What I only just discovered yesterday was that Maytag had a lawsuit against them for these machines. I had the link but can't find it now. 
Apparently they knew these machines had a defect in them but launched and sold them anyway. Now with proof of sale I can get a rebate of $50. I'm grateful for $50 but I'd rather have had a machine that worked to begin with. I'm so disappointed but at the same time relieved that I at least know what it is.  
There are no  plumbing issues anywhere else within our house. All the taps run clear clean water. Touch wood.  :Biggrin:

----------


## Spiritwolfe

Awesome. This one says $500.  :Biggrin:   Settlement reached in Maytag, Kenmore, Whirlpool moldy washers case | NBC4i.com

----------


## Marc

Surely after 10 years to call a washing machine mechanic (not a plumber) would be the way to go.

----------


## Spiritwolfe

> Surely after 10 years to call a washing machine mechanic (not a plumber) would be the way to go.

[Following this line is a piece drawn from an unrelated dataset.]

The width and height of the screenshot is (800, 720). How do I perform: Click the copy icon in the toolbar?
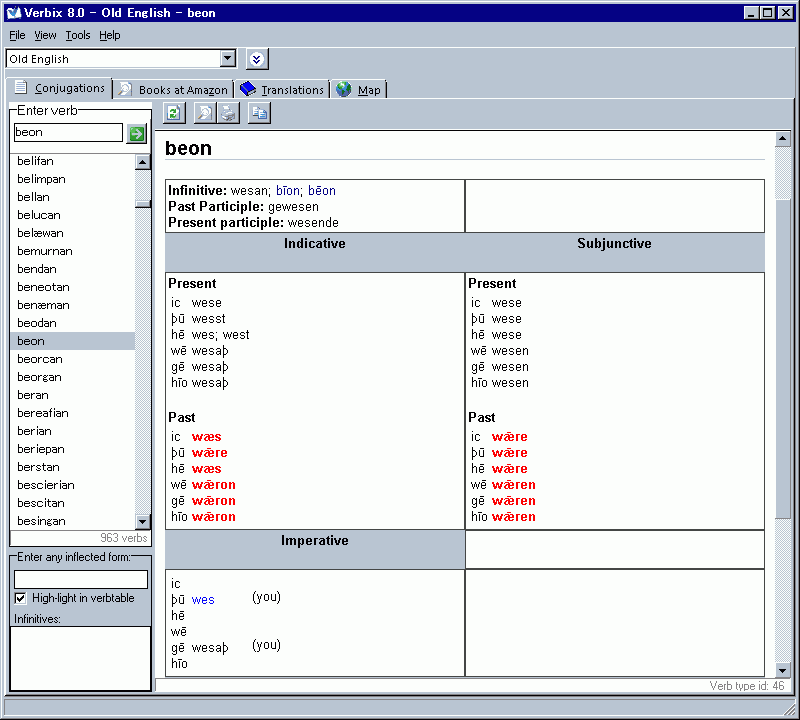tap(260, 113)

   Thanks Marc but it is a defective machine . A plumber or mechanic aren't going to be able to fix a faulty washing machine. That's why Maytag is offering a rebate. I just discovered this yesterday but thanks all the same  :Smilie:

----------


## Marc

Well ... you asked the question ...  :Smilie:  
Putrid water means just two things. It arrives contaminated through the pipe (plumber) or it is sitting and decomposing inside the machine (repair dude).
I venture the latter.  
If the machine has a factory fault yet you used it for 10 years (?)  the repair person is likely to know about it. It is a well known brand and surely there is a way to get the fault mended. How long did it take to develop this problem? 
Otherwise, you can sell it for scrap and buy a new one, this time not a Maytag I hope  :Smilie:

----------